#### TASK STATEMENT
Rewrite all these records with "Screen dimensions" switched to "Display size" and everything else left the same.

··· TASK INPUTS

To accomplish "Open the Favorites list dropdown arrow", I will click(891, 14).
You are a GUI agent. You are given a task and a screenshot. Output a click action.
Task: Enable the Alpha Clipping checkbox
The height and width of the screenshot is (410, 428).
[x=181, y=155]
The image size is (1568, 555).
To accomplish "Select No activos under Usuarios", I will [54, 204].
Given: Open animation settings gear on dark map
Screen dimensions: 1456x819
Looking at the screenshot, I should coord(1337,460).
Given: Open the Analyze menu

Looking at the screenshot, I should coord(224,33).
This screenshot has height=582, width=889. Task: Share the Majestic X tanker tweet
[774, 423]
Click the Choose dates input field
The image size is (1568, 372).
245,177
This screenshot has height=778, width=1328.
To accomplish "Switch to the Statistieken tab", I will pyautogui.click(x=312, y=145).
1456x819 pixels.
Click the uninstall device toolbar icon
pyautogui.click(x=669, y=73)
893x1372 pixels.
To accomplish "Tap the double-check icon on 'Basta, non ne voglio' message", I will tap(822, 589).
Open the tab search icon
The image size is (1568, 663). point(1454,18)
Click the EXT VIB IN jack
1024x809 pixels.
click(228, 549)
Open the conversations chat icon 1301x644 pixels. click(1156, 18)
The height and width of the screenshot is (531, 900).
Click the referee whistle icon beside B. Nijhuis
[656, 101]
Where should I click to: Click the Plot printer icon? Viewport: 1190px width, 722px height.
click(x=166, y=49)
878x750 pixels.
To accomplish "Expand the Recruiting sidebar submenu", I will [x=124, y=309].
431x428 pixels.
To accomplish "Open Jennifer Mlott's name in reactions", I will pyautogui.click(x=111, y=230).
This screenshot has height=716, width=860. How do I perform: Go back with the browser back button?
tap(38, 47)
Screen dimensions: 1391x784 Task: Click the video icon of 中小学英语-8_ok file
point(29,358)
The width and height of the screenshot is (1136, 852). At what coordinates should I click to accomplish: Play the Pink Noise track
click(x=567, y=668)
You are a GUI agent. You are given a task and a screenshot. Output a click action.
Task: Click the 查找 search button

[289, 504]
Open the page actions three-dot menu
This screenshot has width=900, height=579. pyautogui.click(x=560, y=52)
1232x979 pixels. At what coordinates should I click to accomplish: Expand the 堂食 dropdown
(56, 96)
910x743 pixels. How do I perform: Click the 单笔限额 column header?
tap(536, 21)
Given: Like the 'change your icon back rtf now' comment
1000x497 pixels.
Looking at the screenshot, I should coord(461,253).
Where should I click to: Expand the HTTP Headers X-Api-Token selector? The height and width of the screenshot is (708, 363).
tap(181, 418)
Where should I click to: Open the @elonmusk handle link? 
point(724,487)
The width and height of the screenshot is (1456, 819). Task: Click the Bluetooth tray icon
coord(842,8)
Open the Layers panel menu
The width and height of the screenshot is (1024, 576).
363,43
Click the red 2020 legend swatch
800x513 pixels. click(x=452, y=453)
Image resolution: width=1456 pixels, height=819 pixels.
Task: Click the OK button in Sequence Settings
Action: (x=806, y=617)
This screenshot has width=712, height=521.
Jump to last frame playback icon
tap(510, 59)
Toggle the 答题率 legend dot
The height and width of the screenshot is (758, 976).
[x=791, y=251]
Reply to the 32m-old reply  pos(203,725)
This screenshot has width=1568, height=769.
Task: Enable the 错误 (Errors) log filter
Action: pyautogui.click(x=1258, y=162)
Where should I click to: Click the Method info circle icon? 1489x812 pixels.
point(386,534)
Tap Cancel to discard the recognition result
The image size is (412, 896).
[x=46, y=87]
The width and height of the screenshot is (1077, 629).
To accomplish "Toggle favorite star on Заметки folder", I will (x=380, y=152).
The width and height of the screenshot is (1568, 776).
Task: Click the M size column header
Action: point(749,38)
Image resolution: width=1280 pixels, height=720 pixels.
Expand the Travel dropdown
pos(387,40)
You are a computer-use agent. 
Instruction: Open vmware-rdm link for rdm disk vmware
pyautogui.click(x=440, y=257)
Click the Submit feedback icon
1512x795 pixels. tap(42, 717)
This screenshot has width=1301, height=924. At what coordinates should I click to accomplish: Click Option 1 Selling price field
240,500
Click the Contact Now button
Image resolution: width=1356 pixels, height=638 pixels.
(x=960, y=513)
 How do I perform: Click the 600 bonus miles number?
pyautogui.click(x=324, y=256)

······

#### RESULT OF THIS TASK
To accomplish "Open the Favorites list dropdown arrow", I will click(891, 14).
You are a GUI agent. You are given a task and a screenshot. Output a click action.
Task: Enable the Alpha Clipping checkbox
The height and width of the screenshot is (410, 428).
[x=181, y=155]
The image size is (1568, 555).
To accomplish "Select No activos under Usuarios", I will [54, 204].
Given: Open animation settings gear on dark map
Display size: 1456x819
Looking at the screenshot, I should coord(1337,460).
Given: Open the Analyze menu

Looking at the screenshot, I should coord(224,33).
This screenshot has height=582, width=889. Task: Share the Majestic X tanker tweet
[774, 423]
Click the Choose dates input field
The image size is (1568, 372).
245,177
This screenshot has height=778, width=1328.
To accomplish "Switch to the Statistieken tab", I will pyautogui.click(x=312, y=145).
1456x819 pixels.
Click the uninstall device toolbar icon
pyautogui.click(x=669, y=73)
893x1372 pixels.
To accomplish "Tap the double-check icon on 'Basta, non ne voglio' message", I will tap(822, 589).
Open the tab search icon
The image size is (1568, 663). point(1454,18)
Click the EXT VIB IN jack
1024x809 pixels.
click(228, 549)
Open the conversations chat icon 1301x644 pixels. click(1156, 18)
The height and width of the screenshot is (531, 900).
Click the referee whistle icon beside B. Nijhuis
[656, 101]
Where should I click to: Click the Plot printer icon? Viewport: 1190px width, 722px height.
click(x=166, y=49)
878x750 pixels.
To accomplish "Expand the Recruiting sidebar submenu", I will [x=124, y=309].
431x428 pixels.
To accomplish "Open Jennifer Mlott's name in reactions", I will pyautogui.click(x=111, y=230).
This screenshot has height=716, width=860. How do I perform: Go back with the browser back button?
tap(38, 47)
Display size: 1391x784 Task: Click the video icon of 中小学英语-8_ok file
point(29,358)
The width and height of the screenshot is (1136, 852). At what coordinates should I click to accomplish: Play the Pink Noise track
click(x=567, y=668)
You are a GUI agent. You are given a task and a screenshot. Output a click action.
Task: Click the 查找 search button

[289, 504]
Open the page actions three-dot menu
This screenshot has width=900, height=579. pyautogui.click(x=560, y=52)
1232x979 pixels. At what coordinates should I click to accomplish: Expand the 堂食 dropdown
(56, 96)
910x743 pixels. How do I perform: Click the 单笔限额 column header?
tap(536, 21)
Given: Like the 'change your icon back rtf now' comment
1000x497 pixels.
Looking at the screenshot, I should coord(461,253).
Where should I click to: Expand the HTTP Headers X-Api-Token selector? The height and width of the screenshot is (708, 363).
tap(181, 418)
Where should I click to: Open the @elonmusk handle link? 
point(724,487)
The width and height of the screenshot is (1456, 819). Task: Click the Bluetooth tray icon
coord(842,8)
Open the Layers panel menu
The width and height of the screenshot is (1024, 576).
363,43
Click the red 2020 legend swatch
800x513 pixels. click(x=452, y=453)
Image resolution: width=1456 pixels, height=819 pixels.
Task: Click the OK button in Sequence Settings
Action: (x=806, y=617)
This screenshot has width=712, height=521.
Jump to last frame playback icon
tap(510, 59)
Toggle the 答题率 legend dot
The height and width of the screenshot is (758, 976).
[x=791, y=251]
Reply to the 32m-old reply  pos(203,725)
This screenshot has width=1568, height=769.
Task: Enable the 错误 (Errors) log filter
Action: pyautogui.click(x=1258, y=162)
Where should I click to: Click the Method info circle icon? 1489x812 pixels.
point(386,534)
Tap Cancel to discard the recognition result
The image size is (412, 896).
[x=46, y=87]
The width and height of the screenshot is (1077, 629).
To accomplish "Toggle favorite star on Заметки folder", I will (x=380, y=152).
The width and height of the screenshot is (1568, 776).
Task: Click the M size column header
Action: point(749,38)
Image resolution: width=1280 pixels, height=720 pixels.
Expand the Travel dropdown
pos(387,40)
You are a computer-use agent. 
Instruction: Open vmware-rdm link for rdm disk vmware
pyautogui.click(x=440, y=257)
Click the Submit feedback icon
1512x795 pixels. tap(42, 717)
This screenshot has width=1301, height=924. At what coordinates should I click to accomplish: Click Option 1 Selling price field
240,500
Click the Contact Now button
Image resolution: width=1356 pixels, height=638 pixels.
(x=960, y=513)
 How do I perform: Click the 600 bonus miles number?
pyautogui.click(x=324, y=256)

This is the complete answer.